● PROBLEM TO SOLVE:
Revise the section of the Independence reflection starting with "I looked forward" and going on through "at the pavilion.", putting "great excitement" in place of "bubbling excitement".

● SOURCE PASSAGE:

**********

Reflections of Independence by His Grace, The Archbishop Peter Loy Chong:
Are we truly independent or are we still under the British colonial culture. This a question that haunted me after the Fiji Independence celebrations at Albert Park and State House.
I thank the Hon. Mr. Pio Tikoduadua and First Lady Madam Vilomena Katonivere for inviting me to the Fiji 53rd Independence celebrations at Albert Park and at the State House. I feel honored as a Fijian to be invited.
I looked forward to the celebration with bubbling excitement. I wore a Fiji Independence bula shirt to show my Fijian pride. My grand-nephew and I hurried down to Albert Park where we joined my sister and her son. We were one on the first to be seated at the pavilion.
The celebrations started with the military band leading the march downtown to Albert Park. The Chief guests, the Hon. Prime Minister, Mr Sitiveni Rabuka and the President of the Republic of Fiji, His Excellency Ratu Wiliame Katonivere arrived. By this time a thick blue line of Fijian people surrounded Albert Park ground waving their Noble Banner Blue flags. It was a beautiful sight to see many people united under their nation. Around me were
government officials who were enjoying the events as they unfolded. I waited in anticipation for the military parade. The Master of Ceremony announced that the military band will perform the ‘trooping of the colour’ which was last held in 1998.

**********

● INFORMATION SHOWN:
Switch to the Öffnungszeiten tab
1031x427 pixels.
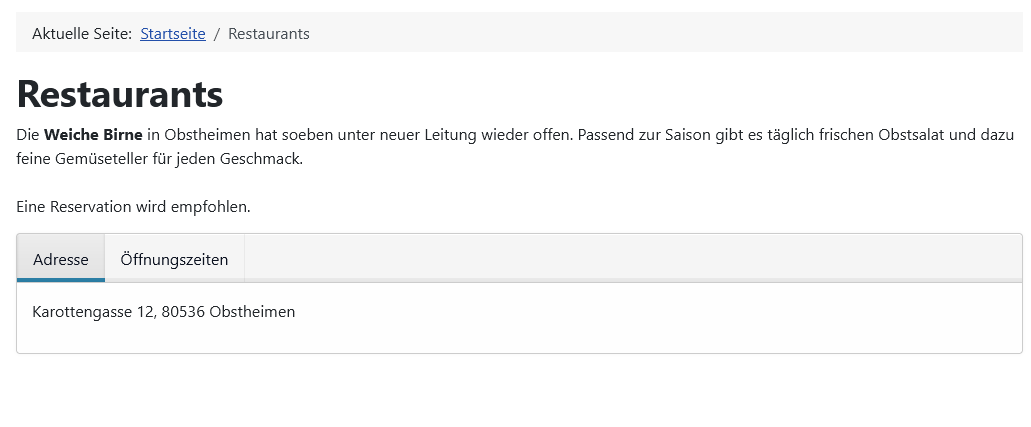pos(174,260)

**********

● THE OUTPUT:
I looked forward to the celebration with great excitement. I wore a Fiji Independence bula shirt to show my Fijian pride. My grand-nephew and I hurried down to Albert Park where we joined my sister and her son. We were one on the first to be seated at the pavilion.